## Listing:
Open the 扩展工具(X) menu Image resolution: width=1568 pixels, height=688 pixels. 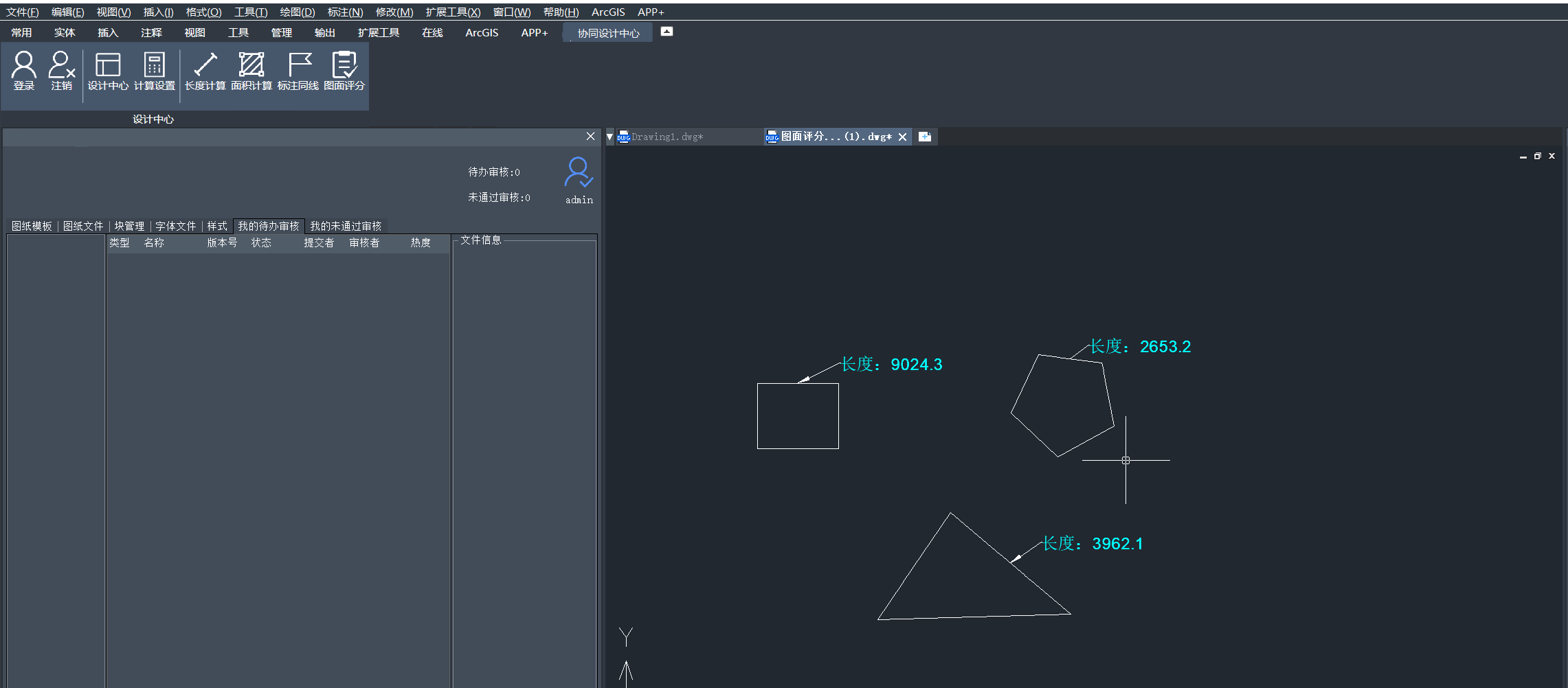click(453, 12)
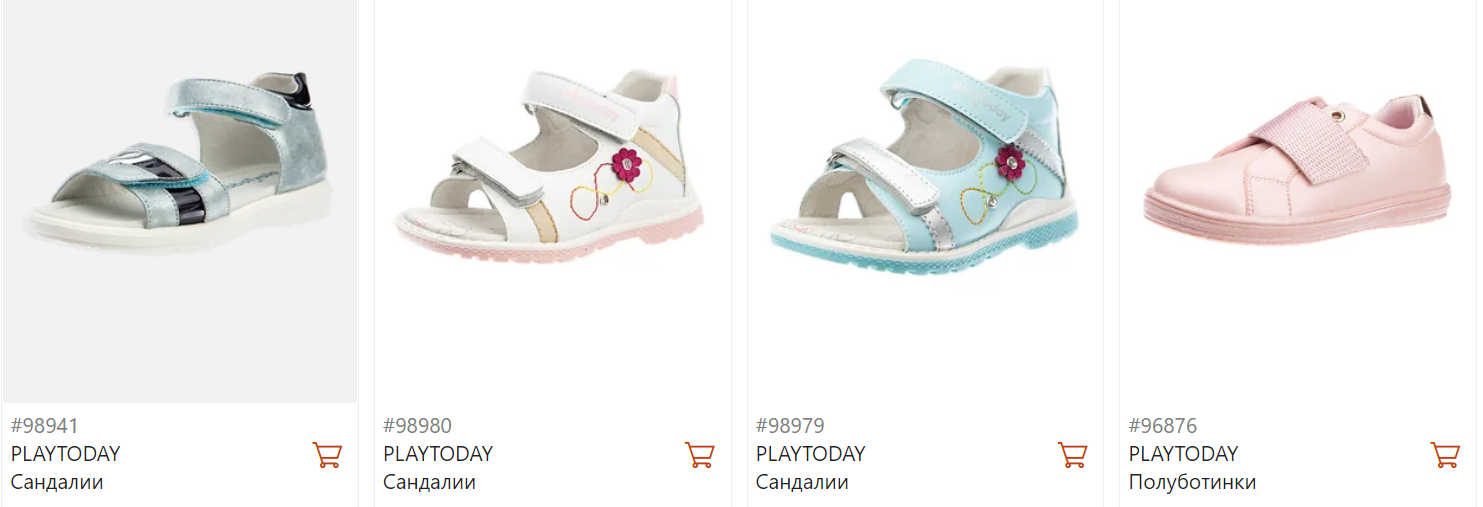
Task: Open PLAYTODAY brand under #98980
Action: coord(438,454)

* * *

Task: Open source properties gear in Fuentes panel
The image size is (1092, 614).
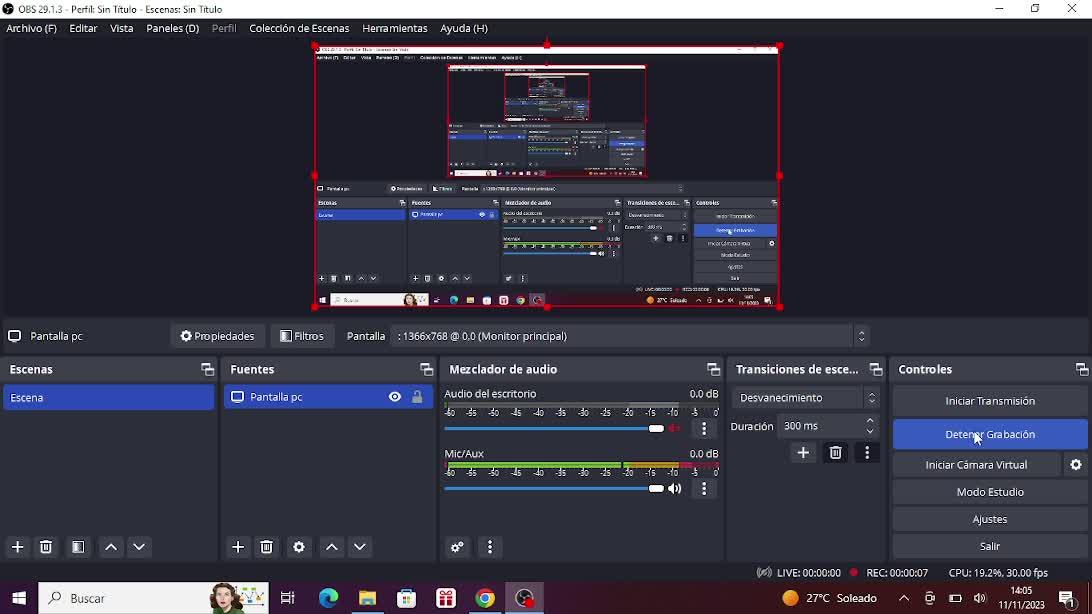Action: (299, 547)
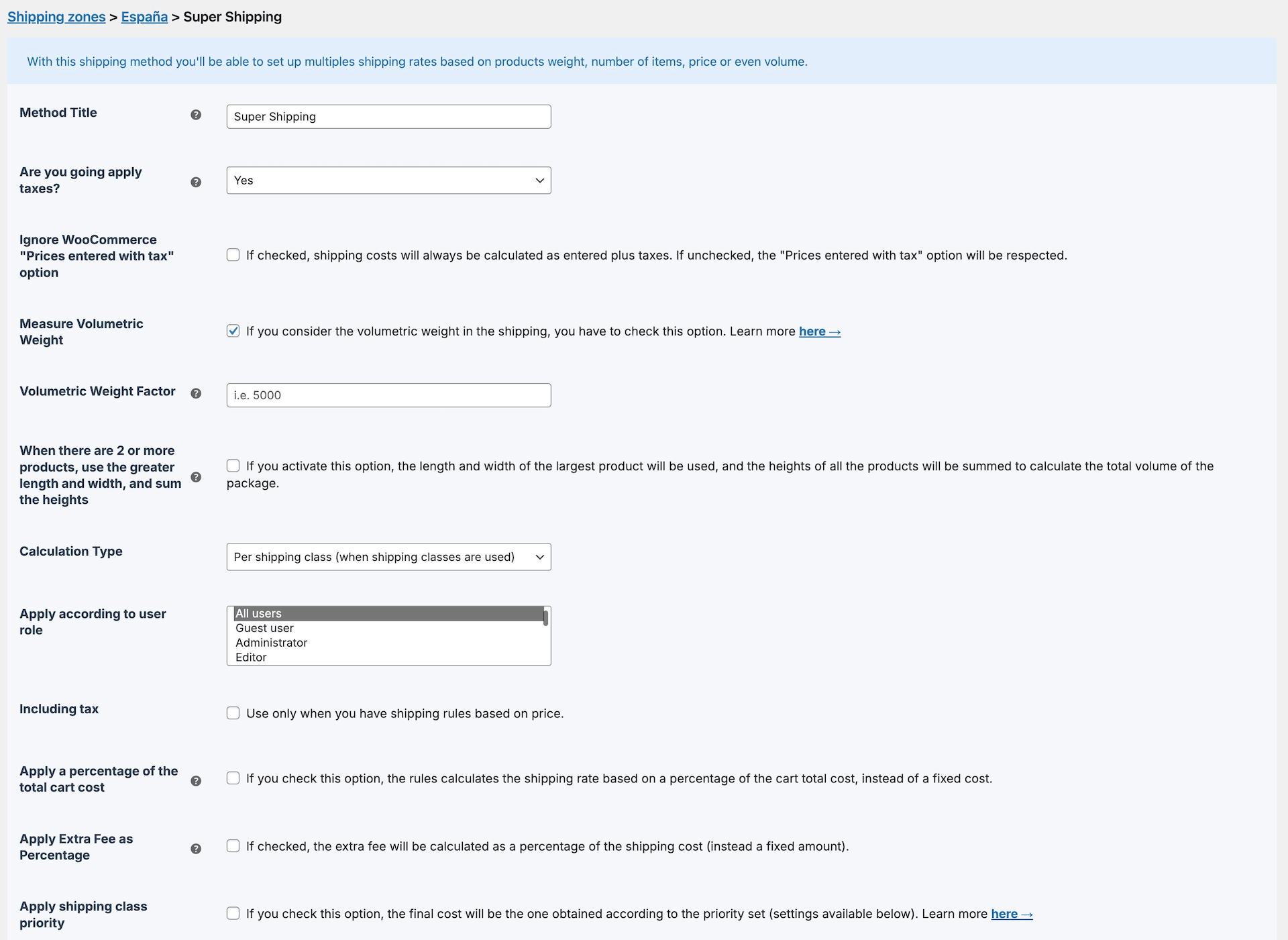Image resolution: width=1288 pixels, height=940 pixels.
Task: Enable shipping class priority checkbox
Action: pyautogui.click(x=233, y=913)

...

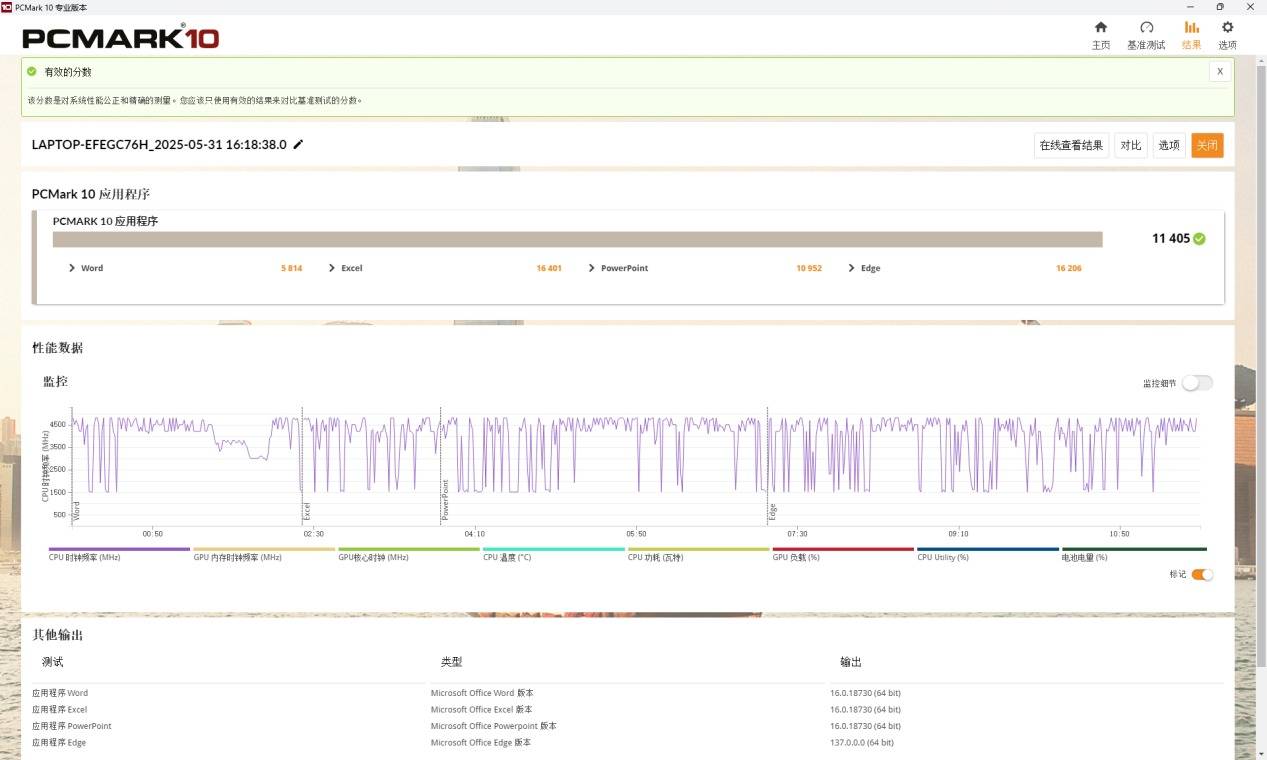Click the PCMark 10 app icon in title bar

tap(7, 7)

## Goal of the exercise:
Reproduce the lines from the line with "Task: Open source" up to and including the line with "Action: pyautogui.click(x=233, y=913)", replacing "properties gear" with "settings button" and changing nothing else. Omit the pictures.

## Solution to this exercise:
Task: Open source settings button in Fuentes panel
The image size is (1092, 614).
Action: (299, 547)
Image resolution: width=1288 pixels, height=940 pixels.
Task: Enable shipping class priority checkbox
Action: pyautogui.click(x=233, y=913)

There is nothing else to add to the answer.